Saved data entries
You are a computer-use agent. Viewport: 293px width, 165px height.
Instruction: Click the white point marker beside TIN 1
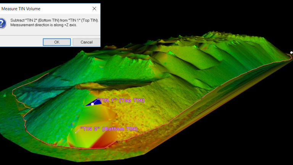[x=92, y=104]
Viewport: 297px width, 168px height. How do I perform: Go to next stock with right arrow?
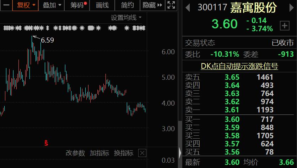tap(292, 8)
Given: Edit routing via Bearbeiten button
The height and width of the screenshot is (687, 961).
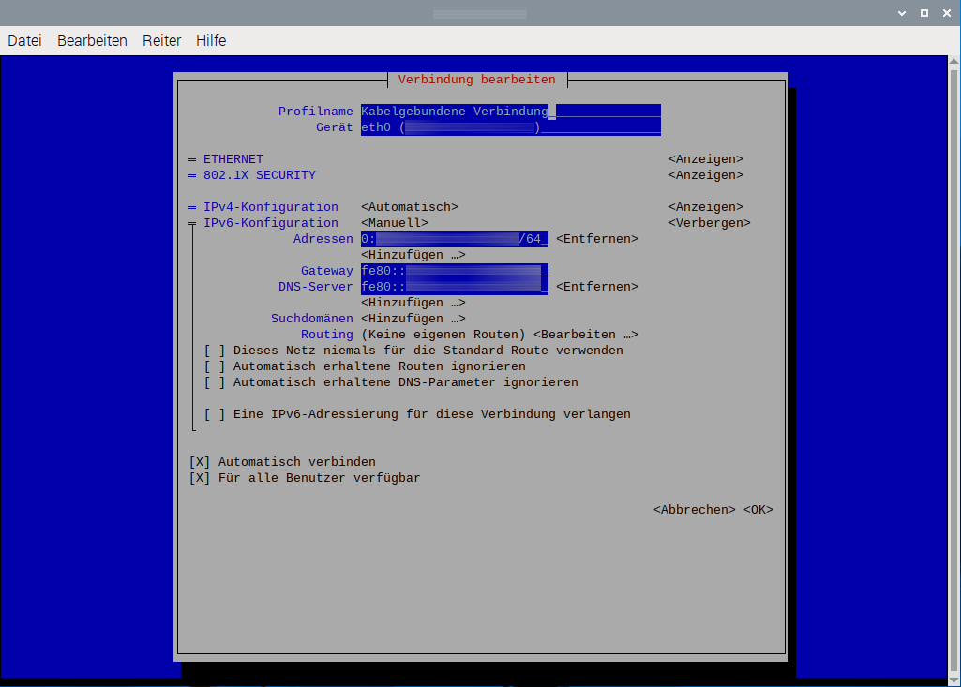Looking at the screenshot, I should point(585,335).
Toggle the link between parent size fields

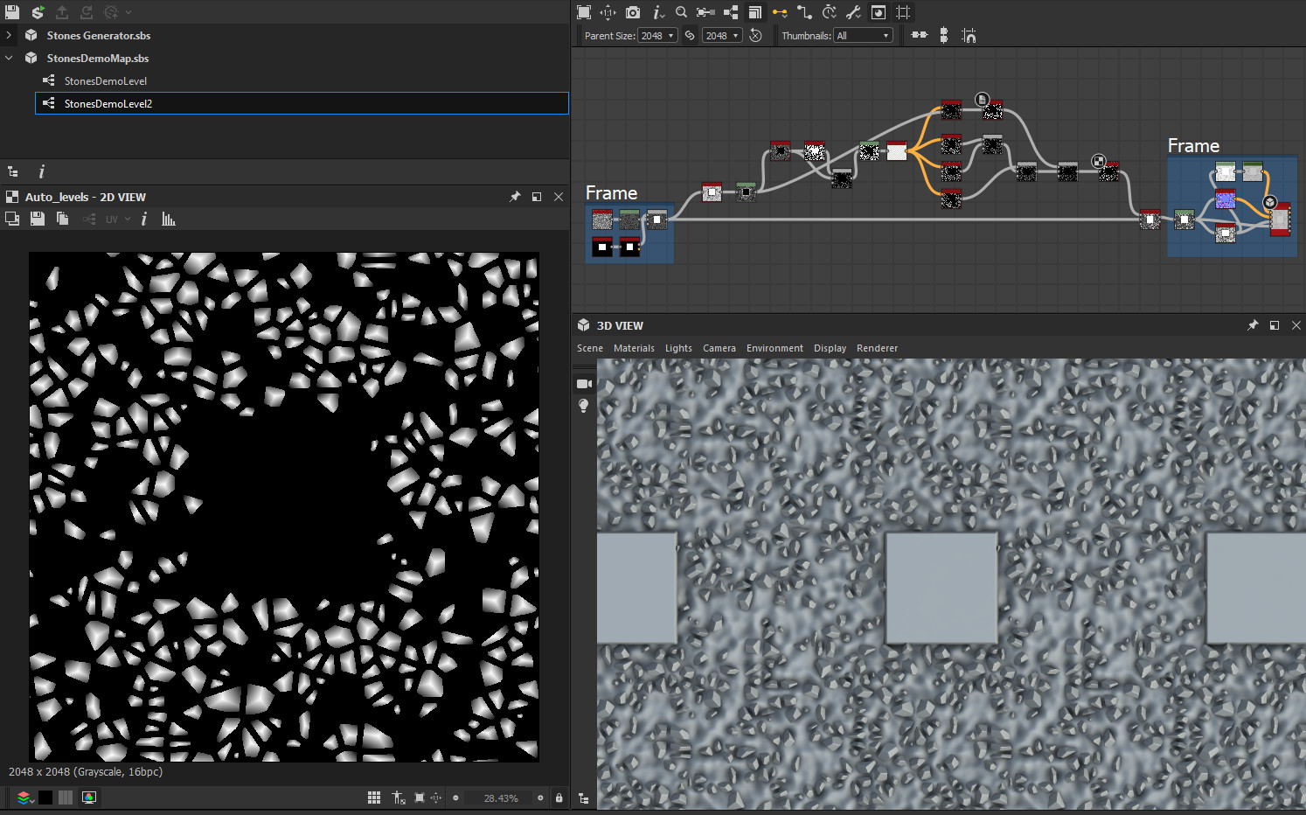[x=690, y=35]
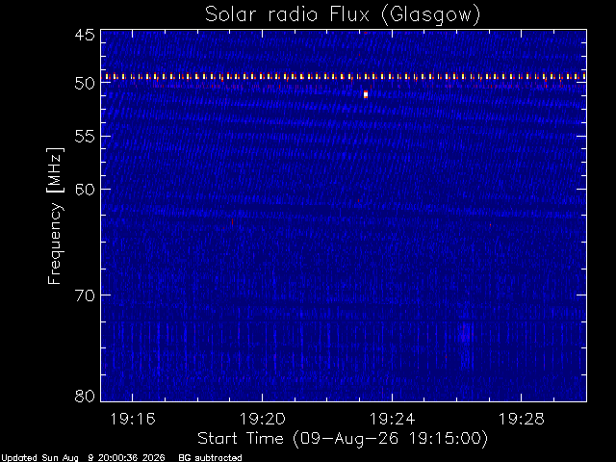
Task: Click the faint purple blob near 19:26
Action: (x=466, y=333)
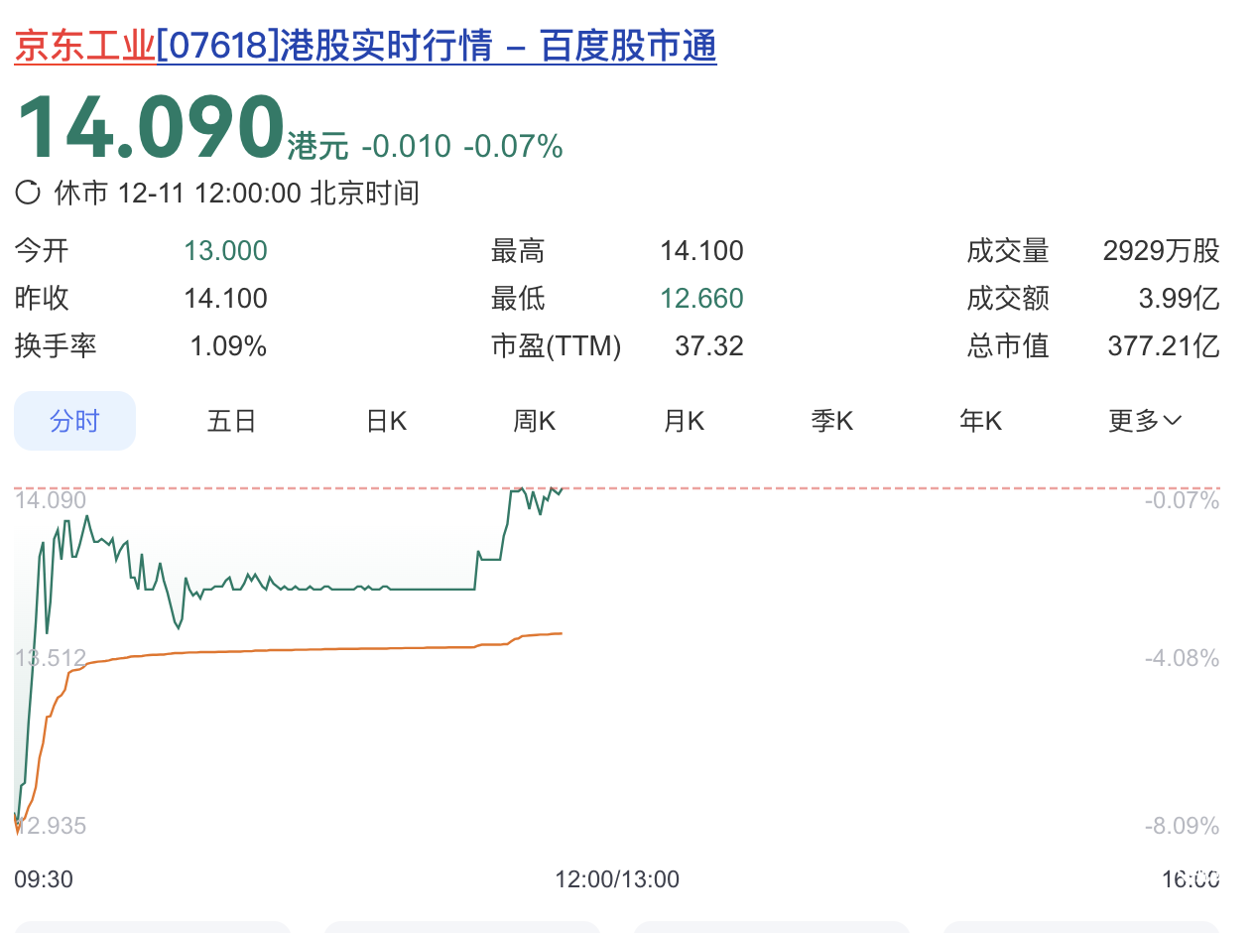The image size is (1256, 933).
Task: Open the 京东工业 red title link
Action: click(x=84, y=47)
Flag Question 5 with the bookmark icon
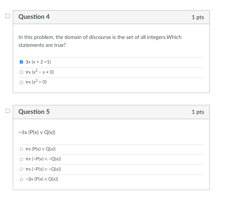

» Required work
Keep the pictures out of your copy, and repeat every entry above exactly.

» Finished exercise
You are a computer-use agent. Viewport: 293px width, 165px height.
Instruction: Click the white point marker beside TIN 1
[x=92, y=104]
Viewport: 297px width, 168px height. How do I perform: Go to next stock with right arrow?
tap(292, 8)
Given: Edit routing via Bearbeiten button
The height and width of the screenshot is (687, 961).
Looking at the screenshot, I should point(585,335).
Toggle the link between parent size fields

[x=690, y=35]
Task: Click the faint purple blob near 19:26
Action: (x=466, y=333)
The image size is (1256, 933).
Task: Open the 京东工业 red title link
Action: click(x=84, y=47)
Flag Question 5 with the bookmark icon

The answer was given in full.